(Collected data)

......

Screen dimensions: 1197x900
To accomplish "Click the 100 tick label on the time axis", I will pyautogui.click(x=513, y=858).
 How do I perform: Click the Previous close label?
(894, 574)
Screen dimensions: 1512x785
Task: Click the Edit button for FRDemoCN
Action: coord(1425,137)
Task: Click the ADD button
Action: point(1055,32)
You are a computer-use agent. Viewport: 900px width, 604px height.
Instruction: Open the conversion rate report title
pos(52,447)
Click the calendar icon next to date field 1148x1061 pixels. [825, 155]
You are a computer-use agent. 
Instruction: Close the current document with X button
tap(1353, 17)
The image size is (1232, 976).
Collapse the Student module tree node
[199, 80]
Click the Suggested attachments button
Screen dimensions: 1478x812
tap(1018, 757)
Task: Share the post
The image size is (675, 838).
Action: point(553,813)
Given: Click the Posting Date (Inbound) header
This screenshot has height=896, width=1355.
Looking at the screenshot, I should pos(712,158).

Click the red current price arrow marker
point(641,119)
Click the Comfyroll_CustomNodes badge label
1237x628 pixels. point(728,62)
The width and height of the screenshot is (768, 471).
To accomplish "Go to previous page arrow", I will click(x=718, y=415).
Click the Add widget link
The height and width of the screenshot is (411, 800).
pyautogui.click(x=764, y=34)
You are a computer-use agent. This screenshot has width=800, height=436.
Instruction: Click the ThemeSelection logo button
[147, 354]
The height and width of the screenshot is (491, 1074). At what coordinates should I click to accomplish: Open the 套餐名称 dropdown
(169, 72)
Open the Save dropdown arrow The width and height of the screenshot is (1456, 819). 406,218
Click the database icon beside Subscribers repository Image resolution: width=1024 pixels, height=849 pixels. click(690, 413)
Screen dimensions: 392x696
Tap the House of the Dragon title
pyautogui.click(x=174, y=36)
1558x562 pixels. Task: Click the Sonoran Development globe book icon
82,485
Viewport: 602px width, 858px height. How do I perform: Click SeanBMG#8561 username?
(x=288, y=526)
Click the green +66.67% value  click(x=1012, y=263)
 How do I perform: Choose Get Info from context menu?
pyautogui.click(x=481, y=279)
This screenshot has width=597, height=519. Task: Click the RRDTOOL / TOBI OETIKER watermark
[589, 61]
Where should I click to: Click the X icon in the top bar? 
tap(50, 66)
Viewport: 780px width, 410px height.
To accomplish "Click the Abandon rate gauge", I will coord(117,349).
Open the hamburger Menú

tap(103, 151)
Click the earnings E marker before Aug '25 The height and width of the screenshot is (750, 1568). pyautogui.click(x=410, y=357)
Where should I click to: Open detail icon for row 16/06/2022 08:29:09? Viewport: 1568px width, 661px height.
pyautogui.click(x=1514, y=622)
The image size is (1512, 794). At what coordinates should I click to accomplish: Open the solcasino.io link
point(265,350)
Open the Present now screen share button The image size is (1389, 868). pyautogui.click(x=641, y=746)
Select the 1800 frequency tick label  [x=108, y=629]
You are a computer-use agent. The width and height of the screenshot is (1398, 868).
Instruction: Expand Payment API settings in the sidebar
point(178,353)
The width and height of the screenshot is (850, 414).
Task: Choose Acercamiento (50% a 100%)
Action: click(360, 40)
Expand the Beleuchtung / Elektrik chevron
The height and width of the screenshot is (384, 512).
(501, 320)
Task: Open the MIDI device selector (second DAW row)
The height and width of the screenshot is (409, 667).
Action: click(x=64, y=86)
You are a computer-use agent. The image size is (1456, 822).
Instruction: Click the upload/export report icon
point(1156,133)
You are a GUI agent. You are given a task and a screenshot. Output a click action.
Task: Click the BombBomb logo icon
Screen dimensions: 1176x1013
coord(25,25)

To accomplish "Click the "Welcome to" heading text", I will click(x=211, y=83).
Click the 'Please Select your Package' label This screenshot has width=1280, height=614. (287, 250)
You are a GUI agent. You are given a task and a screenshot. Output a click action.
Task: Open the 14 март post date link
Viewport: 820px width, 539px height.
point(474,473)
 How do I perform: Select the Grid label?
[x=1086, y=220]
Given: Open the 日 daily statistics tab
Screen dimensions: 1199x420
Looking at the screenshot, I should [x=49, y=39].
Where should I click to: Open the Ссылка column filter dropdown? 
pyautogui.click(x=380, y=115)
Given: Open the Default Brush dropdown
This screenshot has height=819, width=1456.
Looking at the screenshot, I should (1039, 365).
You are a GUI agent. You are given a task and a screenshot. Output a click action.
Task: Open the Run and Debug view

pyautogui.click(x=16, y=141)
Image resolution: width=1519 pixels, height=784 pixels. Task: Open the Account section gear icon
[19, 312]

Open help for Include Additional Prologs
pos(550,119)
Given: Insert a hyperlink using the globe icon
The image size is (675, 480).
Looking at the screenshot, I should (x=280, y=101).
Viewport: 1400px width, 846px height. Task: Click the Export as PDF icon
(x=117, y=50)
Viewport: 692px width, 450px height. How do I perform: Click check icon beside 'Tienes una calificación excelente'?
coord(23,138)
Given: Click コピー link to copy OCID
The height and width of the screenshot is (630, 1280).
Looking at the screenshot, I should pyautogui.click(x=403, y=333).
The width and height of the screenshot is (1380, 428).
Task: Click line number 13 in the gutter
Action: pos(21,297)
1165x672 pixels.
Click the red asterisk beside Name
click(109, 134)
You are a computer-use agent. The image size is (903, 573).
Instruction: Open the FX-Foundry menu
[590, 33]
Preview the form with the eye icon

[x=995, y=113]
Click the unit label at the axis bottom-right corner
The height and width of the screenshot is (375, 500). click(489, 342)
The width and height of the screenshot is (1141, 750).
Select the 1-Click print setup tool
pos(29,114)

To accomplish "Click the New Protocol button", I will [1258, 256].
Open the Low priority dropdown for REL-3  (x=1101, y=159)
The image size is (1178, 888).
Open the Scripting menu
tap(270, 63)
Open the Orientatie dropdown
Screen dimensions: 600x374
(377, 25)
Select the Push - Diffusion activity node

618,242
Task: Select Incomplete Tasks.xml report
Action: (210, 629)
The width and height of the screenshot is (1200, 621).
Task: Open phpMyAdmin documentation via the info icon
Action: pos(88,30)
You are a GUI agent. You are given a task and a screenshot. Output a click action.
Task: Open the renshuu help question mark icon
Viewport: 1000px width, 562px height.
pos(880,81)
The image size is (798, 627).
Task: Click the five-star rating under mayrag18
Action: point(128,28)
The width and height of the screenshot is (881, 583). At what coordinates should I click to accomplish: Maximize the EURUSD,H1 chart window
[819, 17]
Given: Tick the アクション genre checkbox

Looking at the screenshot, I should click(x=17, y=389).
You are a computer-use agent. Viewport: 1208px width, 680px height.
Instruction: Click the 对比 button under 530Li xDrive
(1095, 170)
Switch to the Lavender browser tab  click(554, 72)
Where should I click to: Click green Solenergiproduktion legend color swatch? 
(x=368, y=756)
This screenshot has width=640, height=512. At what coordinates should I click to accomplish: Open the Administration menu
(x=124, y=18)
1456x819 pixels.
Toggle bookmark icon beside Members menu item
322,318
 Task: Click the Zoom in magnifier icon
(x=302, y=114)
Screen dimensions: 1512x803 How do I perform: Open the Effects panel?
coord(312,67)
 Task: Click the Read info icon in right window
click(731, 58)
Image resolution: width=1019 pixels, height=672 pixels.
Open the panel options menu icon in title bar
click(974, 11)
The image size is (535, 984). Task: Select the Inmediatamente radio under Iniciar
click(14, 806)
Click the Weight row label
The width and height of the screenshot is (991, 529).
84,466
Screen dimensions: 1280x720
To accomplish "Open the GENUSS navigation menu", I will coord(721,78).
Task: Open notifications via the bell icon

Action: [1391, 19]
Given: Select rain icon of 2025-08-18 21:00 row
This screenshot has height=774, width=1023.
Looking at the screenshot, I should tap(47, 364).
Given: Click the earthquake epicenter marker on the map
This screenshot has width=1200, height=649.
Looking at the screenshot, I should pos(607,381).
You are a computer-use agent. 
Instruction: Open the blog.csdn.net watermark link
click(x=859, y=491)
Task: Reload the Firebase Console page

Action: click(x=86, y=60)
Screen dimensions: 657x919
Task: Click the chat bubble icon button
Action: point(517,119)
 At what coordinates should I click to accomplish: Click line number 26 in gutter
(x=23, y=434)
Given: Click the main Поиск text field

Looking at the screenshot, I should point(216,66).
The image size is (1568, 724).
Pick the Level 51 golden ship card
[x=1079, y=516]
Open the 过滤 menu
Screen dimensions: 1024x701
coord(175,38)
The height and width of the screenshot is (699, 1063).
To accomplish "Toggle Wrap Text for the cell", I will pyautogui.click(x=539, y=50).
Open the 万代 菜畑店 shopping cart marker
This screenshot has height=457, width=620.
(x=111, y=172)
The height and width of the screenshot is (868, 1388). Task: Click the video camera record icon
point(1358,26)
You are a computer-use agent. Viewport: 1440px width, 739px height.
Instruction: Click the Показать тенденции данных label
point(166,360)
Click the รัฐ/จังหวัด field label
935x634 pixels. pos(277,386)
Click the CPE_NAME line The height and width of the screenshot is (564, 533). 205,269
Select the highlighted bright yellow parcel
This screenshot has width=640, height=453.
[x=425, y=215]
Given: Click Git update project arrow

......

* **Problem details**: Rewrite the part of the data that opens with the line containing "will [1258, 256]." and closes with the line containing "Action: pos(88,30)", putting "Tools" in place of "Scripting" and keeping everything else the same.

* **Exercise solution**:
To accomplish "Click the New Protocol button", I will [1258, 256].
Open the Low priority dropdown for REL-3  (x=1101, y=159)
The image size is (1178, 888).
Open the Tools menu
tap(270, 63)
Open the Orientatie dropdown
Screen dimensions: 600x374
(377, 25)
Select the Push - Diffusion activity node

618,242
Task: Select Incomplete Tasks.xml report
Action: (210, 629)
The width and height of the screenshot is (1200, 621).
Task: Open phpMyAdmin documentation via the info icon
Action: pos(88,30)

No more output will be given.